Records shown |

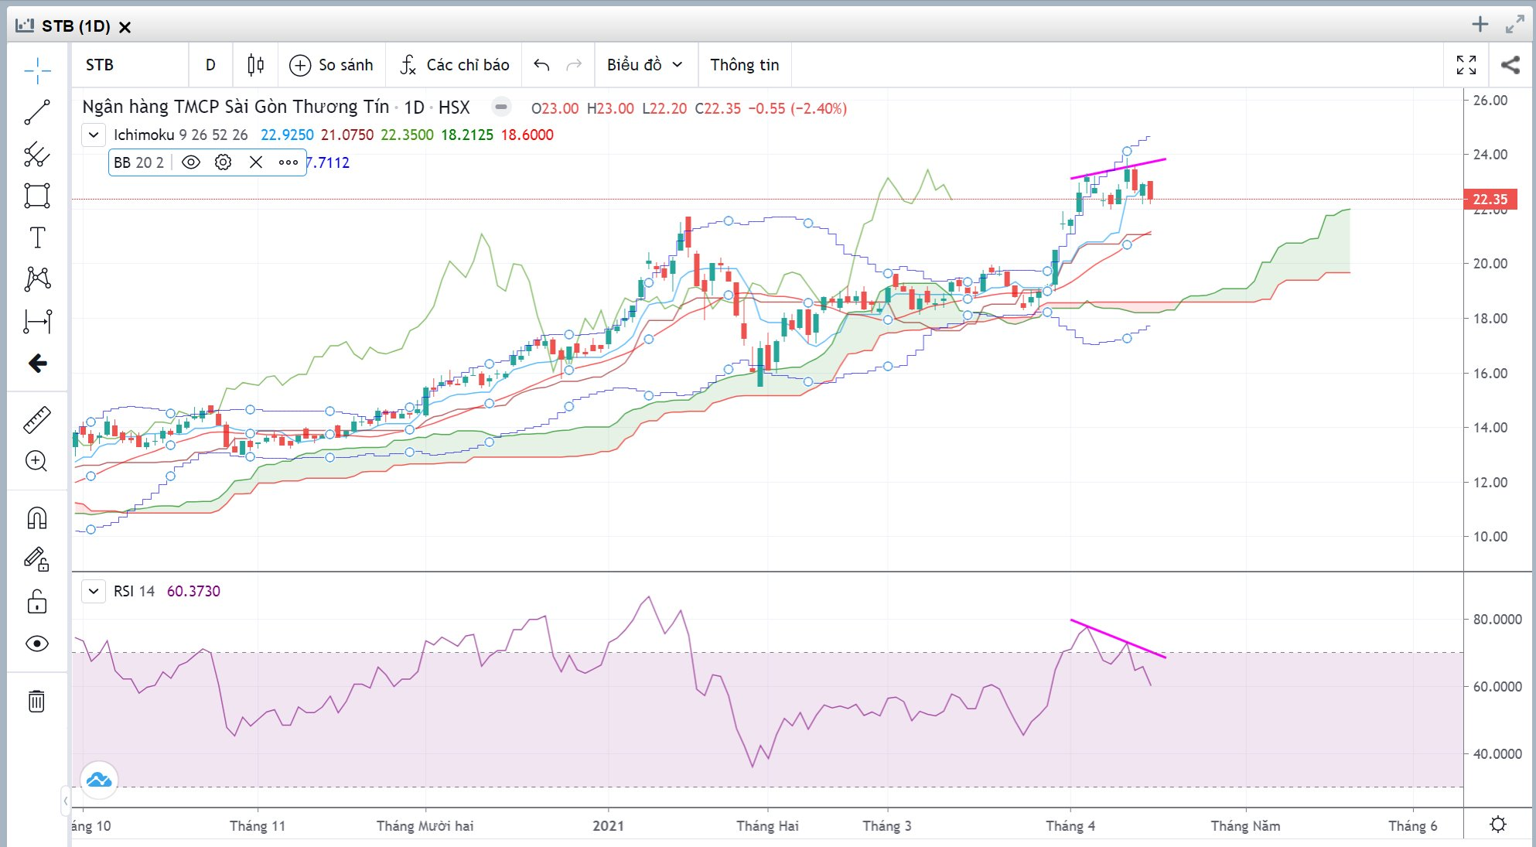Open candlestick chart style selector
This screenshot has width=1536, height=847.
tap(255, 65)
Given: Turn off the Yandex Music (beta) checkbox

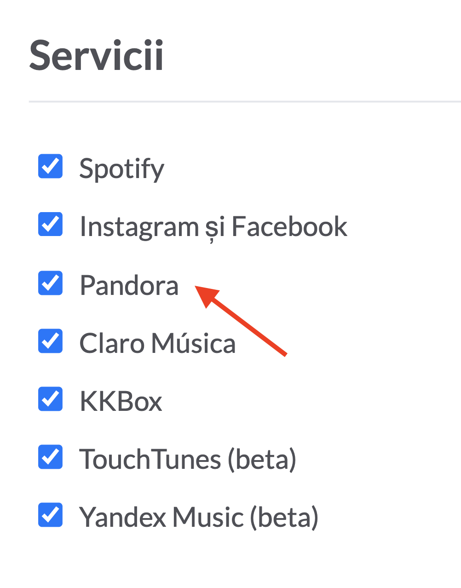Looking at the screenshot, I should [x=50, y=515].
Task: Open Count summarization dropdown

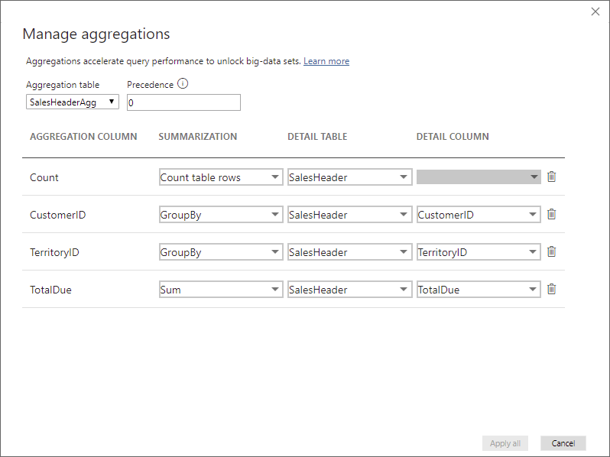Action: click(221, 177)
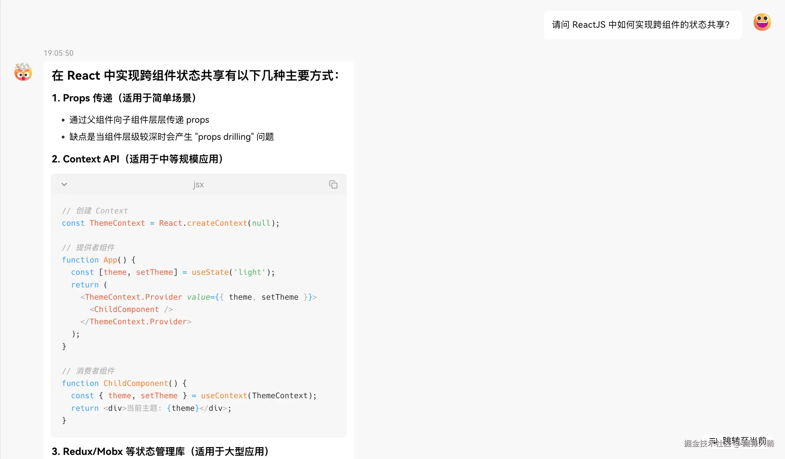Screen dimensions: 785x459
Task: Click the user question bubble about ReactJS
Action: 641,25
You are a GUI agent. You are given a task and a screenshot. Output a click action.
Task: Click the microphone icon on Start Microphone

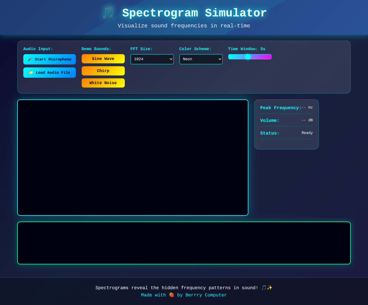click(31, 59)
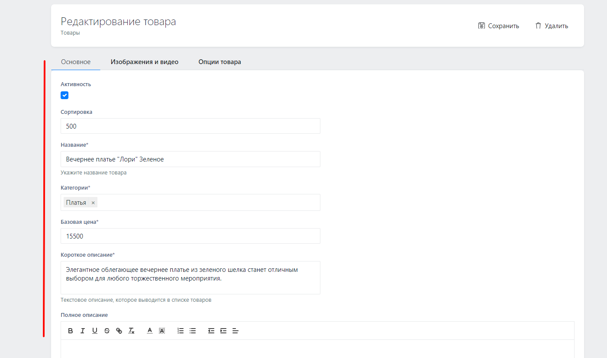Click the Сохранить button
The width and height of the screenshot is (607, 358).
tap(498, 26)

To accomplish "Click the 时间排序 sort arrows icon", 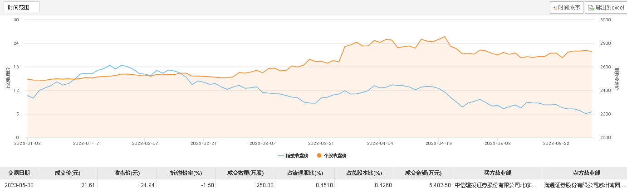I will [554, 8].
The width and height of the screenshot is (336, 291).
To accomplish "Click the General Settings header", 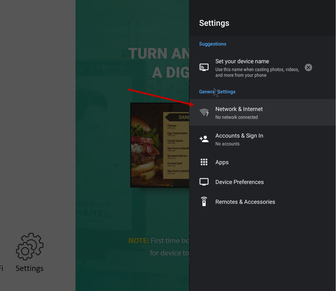I will click(217, 92).
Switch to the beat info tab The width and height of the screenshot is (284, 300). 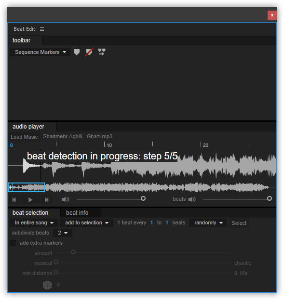(x=77, y=213)
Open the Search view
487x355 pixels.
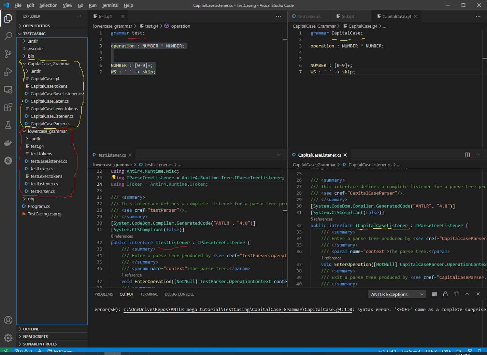click(8, 36)
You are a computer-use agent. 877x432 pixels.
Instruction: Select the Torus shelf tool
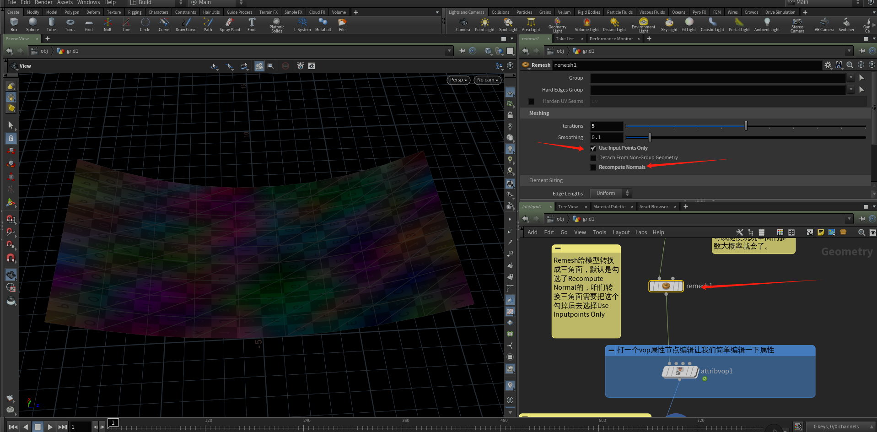70,24
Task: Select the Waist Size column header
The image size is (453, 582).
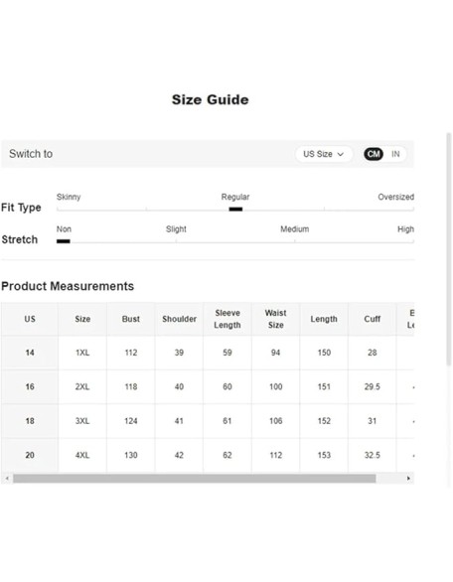Action: [x=275, y=319]
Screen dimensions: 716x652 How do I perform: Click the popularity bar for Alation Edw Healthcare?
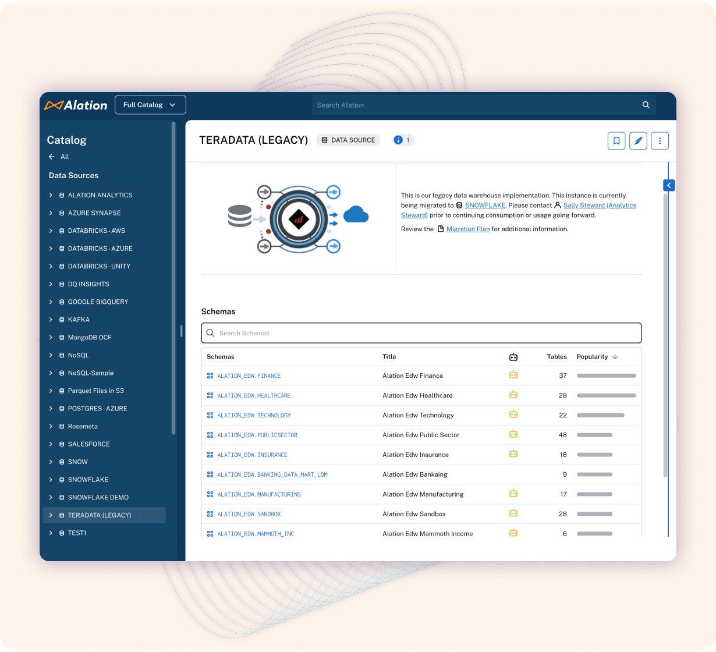pyautogui.click(x=606, y=395)

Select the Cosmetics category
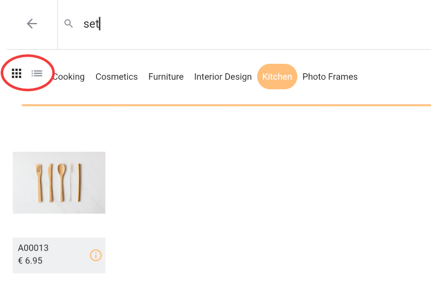click(117, 77)
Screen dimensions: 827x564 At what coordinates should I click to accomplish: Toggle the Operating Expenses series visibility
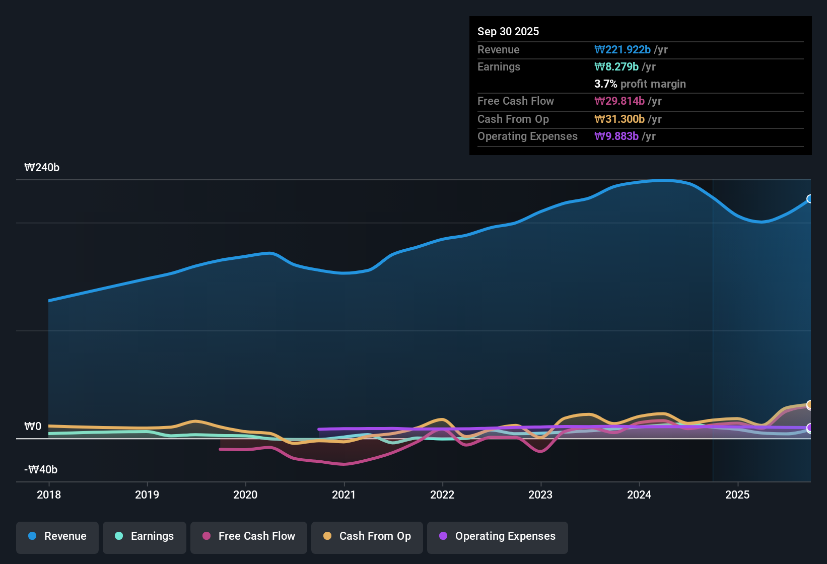tap(497, 536)
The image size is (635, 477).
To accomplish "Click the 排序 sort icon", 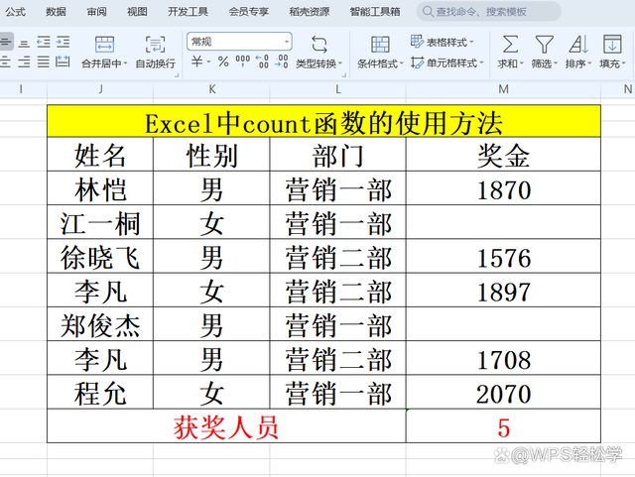I will 577,45.

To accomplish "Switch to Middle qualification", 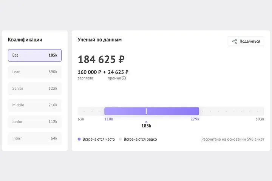I will pyautogui.click(x=35, y=105).
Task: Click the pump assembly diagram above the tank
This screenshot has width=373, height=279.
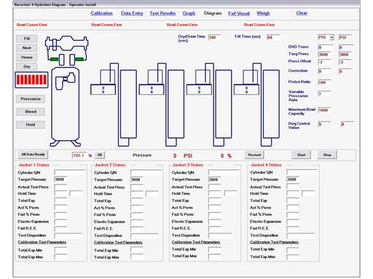Action: click(x=66, y=50)
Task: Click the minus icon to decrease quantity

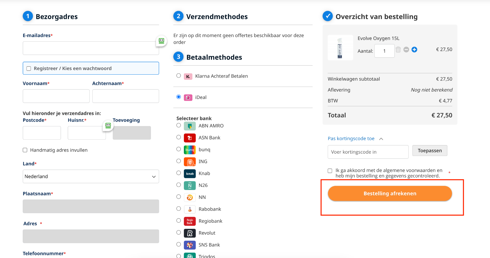Action: [x=406, y=50]
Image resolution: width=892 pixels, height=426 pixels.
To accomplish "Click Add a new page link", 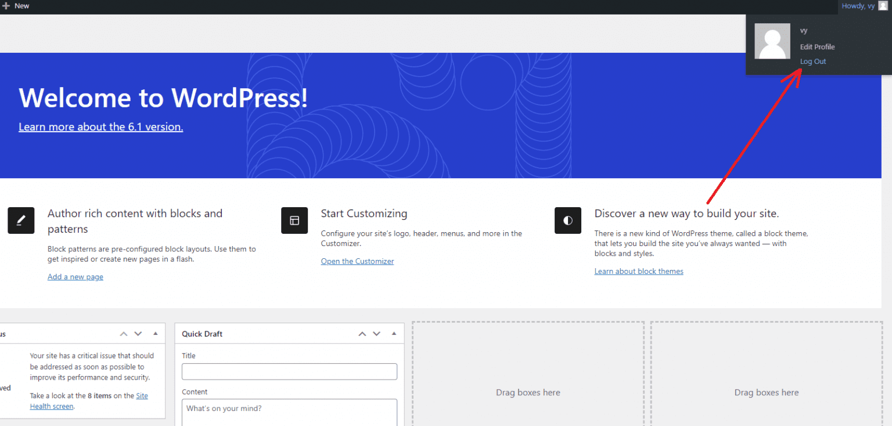I will [x=75, y=277].
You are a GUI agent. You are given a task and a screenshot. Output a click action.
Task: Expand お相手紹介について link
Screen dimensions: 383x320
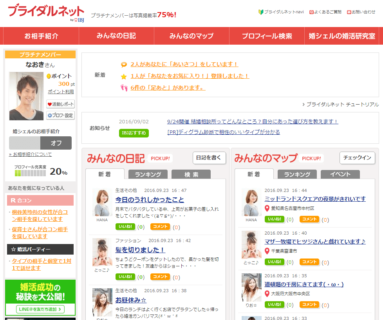pos(30,154)
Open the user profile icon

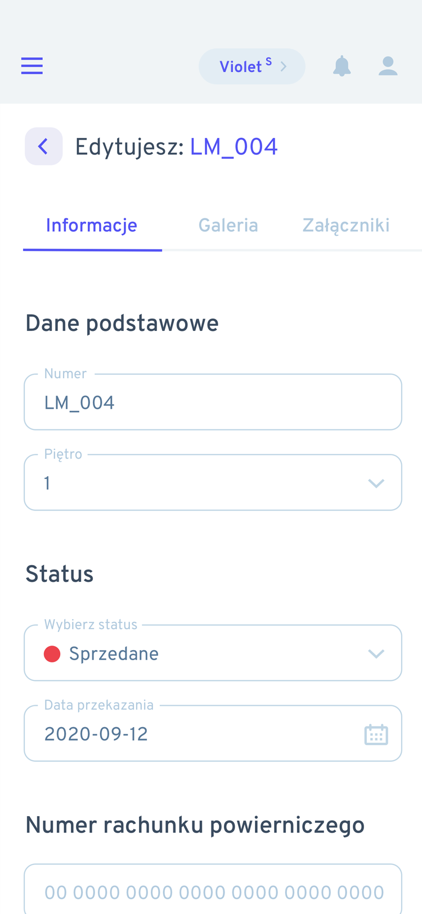pyautogui.click(x=388, y=66)
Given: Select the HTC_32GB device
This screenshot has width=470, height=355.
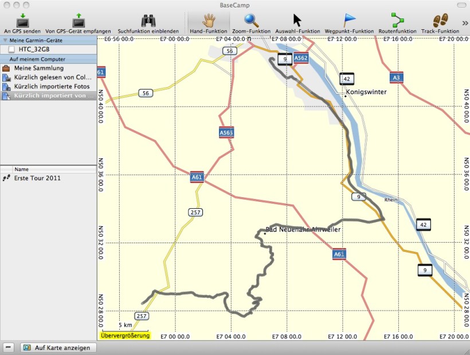Looking at the screenshot, I should point(32,50).
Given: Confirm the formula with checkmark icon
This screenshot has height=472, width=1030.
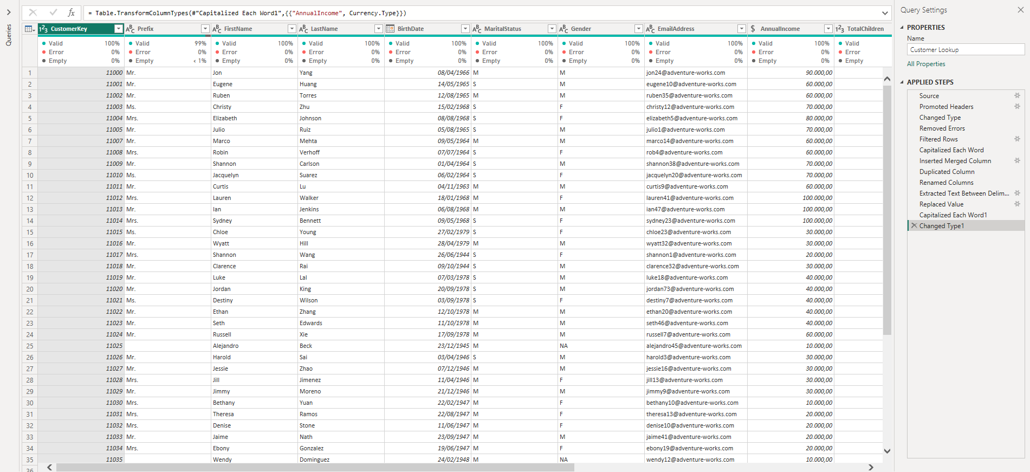Looking at the screenshot, I should pyautogui.click(x=53, y=12).
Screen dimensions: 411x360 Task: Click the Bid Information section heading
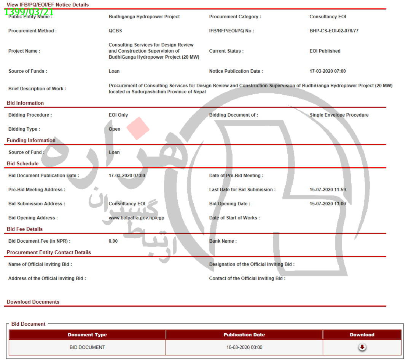25,103
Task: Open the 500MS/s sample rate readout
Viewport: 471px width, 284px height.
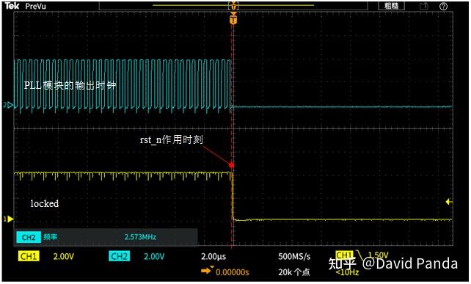Action: 294,256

Task brief | Return the lines above verbatim, from the line containing "Screen dimensions: 411x360" through the last line, both ends included, with the pictures omitted.

The answer |
Screen dimensions: 411x360 Task: Click the Bid Information section heading
25,103
Task: Open the 500MS/s sample rate readout
Viewport: 471px width, 284px height.
Action: 294,256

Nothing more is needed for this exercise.